Die ersten Pächter der 2012 eröffneten Waldrast hatten nach fünf Jahren gewechselt, die zweiten nach zwei Jahren das Handtuch geworfen. Danach stand der 1,3 Millionen Euro teure Neubau oberhalb der Wallfahrtskirche Mariabuchen für ein Jahr leer. Jetzt, mitten in der Corona-Krise, wagen drei Frauen einen Neuanfang: die beiden Schwestern Sandra und Anna Jodlowski sowie ihre Mutter Maria de Fatima Fresco. Sie geben dem Pilgerlokal eine portugiesische Note.
Auf die Waldrast stießen die drei per Zufall: Bei einem Spaziergang Ende 2019 wurden sie darauf aufmerksam, dass die Gaststätte leer steht – und begeisterten sich für das Objekt. Der Antrieb, dass sie spontan begannen, Pläne zu schmieden, resultiert aus einer bemerkenswerten Vorgeschichte.
Töchter führen das Unternehmen
Pächterin der Gaststätte mit ihren – im Normalbetrieb – 100 Sitzplätzen (und 80 weiteren im Biergarten) ist nicht etwa die Mutter. Die Geschäfte führen vielmehr die 25-jährige Sandra Jodlowski und ihre zwei Jahre jüngere Schwester Anna. Dabei stecken die beiden noch tief im Examensstress: Beide wollen im kommenden Jahr ihre Studiengänge in Würzburg abschließen. Anna studiert Wirtschaftswissenschaften und Jura, Sandra will nächstes Jahr ihren Bachelor in Musikwissenschaft machen. Zudem ist Anna Jugendwartin im TV Zellingen, begleitet Sandra seit Mai jeden Sonntag die Andachten in Mariabuchen als Organistin.
Hier liegt die "Waldrast Lisboa"
Dass sie das Abenteuer Waldrast dennoch angepackt haben, ist einem schweren Unfall geschuldet. 2015 nämlich war Anna in Würzburg von einem Auto angefahren und schwer verletzt worden. Ein halbes Jahr hatte sie im Krankenhaus verbracht, erst wieder mühsam Gehen gelernt.
Für Maria de Fatima Fresco als alleinerziehende Mutter hatte es in dieser Situation nur eine Entscheidung gegeben: Um ihre Tochter bei der Genesung zu unterstützen, hatte sie ihre beiden Lokale in Aachen aufgegeben und war in die Nähe ihrer Töchter nach Erlabrunn im Landkreis Würzburg gezogen. "Mama hat alles aufgegeben für uns", verdeutlichen Anna und Sandra Jodlowski. Jetzt sei es an der Zeit, ihr mit der Waldrast etwas zurückzugeben.
◇ ◇ ◇
> [DEINE AUFGABEN]
**A)** Schreib aus dem Text über die Waldrast das Stück genau ab, das mit „Für Maria de“ anfängt und mit „Waldrast etwas zurückzugeben.“ aufhört.
**B)** Schreib den Text über die Waldrast nach seinem letzten Satz weiter.

> [ENTNOMMENE DATEN]
◇ ◇ ◇
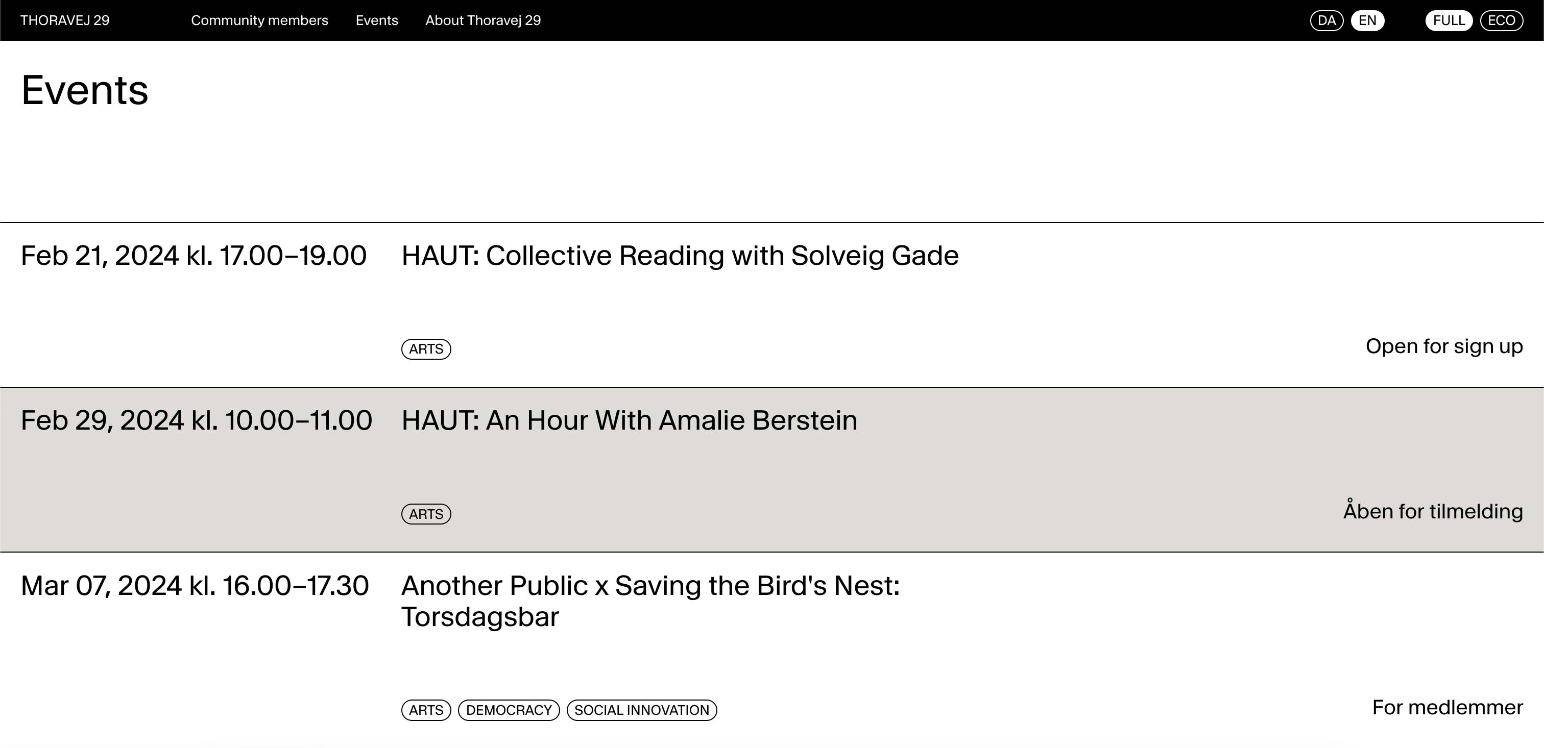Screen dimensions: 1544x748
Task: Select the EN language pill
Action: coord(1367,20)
◇ ◇ ◇
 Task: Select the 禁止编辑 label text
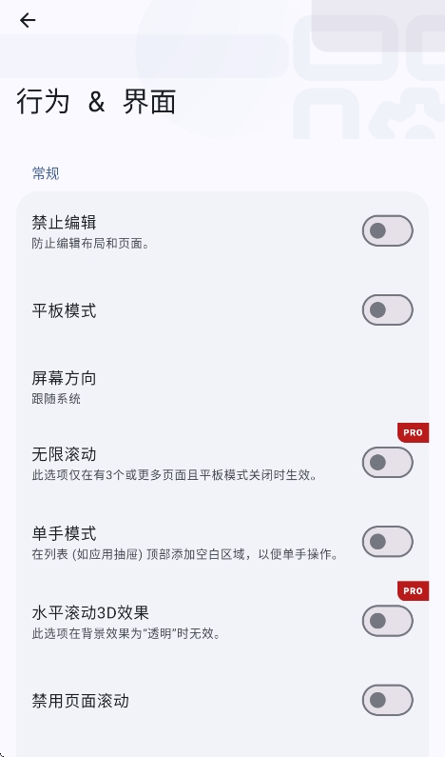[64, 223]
◇ ◇ ◇
> [DIE LÖSUNGEN]
**A)**
Für Maria de Fatima Fresco als alleinerziehende Mutter hatte es in dieser Situation nur eine Entscheidung gegeben: Um ihre Tochter bei der Genesung zu unterstützen, hatte sie ihre beiden Lokale in Aachen aufgegeben und war in die Nähe ihrer Töchter nach Erlabrunn im Landkreis Würzburg gezogen. "Mama hat alles aufgegeben für uns", verdeutlichen Anna und Sandra Jodlowski. Jetzt sei es an der Zeit, ihr mit der Waldrast etwas zurückzugeben.

**B)**
Waldrast hat nun einen neuen Beinamen

Die beiden Studentinnen "mit Öcher (Aachener) und portugiesischem Blut in den Adern" wandten sich an den Eigentümer der Waldrast, die Pflegestiftung Mariabuchen, und wurden mit ihr handelseinig. Die Waldesruh trägt jetzt den Beinamen "Lisboa" (Lissabon) als Hinweis auf die portugiesische Küche, für die Fresco verantwortlich ist.
Den Namen hat sie mitgebracht aus Laudenbach, wo die 57-jährige Portugiesin aus der Küstenstadt Figueira da Foz (zwischen Porto und Lissabon) ab 2017 die Gaststätte des Vereinsrings Mehrzweckhalle Laudenbach als "Restaurante Lisboa" betrieb – bis das Frauentrio nun auf die Waldrast stieß.
Töchter müssen nun portugiesisch kochen lernen
Einfach so wollte die Mutter, die seit ihrem 21. Lebensjahr begeisterte Köchin ist, den Enthusiasmus ihre Töchter allerdings nicht teilen. "Wir mussten ihr ein Versprechen abgeben", gesteht Anna im Gespräch mit der Redaktion. "Wir müssen in zehn Jahren portugiesische Küche erlernen." Das war die Bedingung der Mutter, die mittlerweile recht zufrieden ist mit den Fortschritten ihrer Töchter. "Beim Backen muss ich nicht mehr nachschauen", sagt sie stolz. "Das beherrschen sie schon hundertprozentig."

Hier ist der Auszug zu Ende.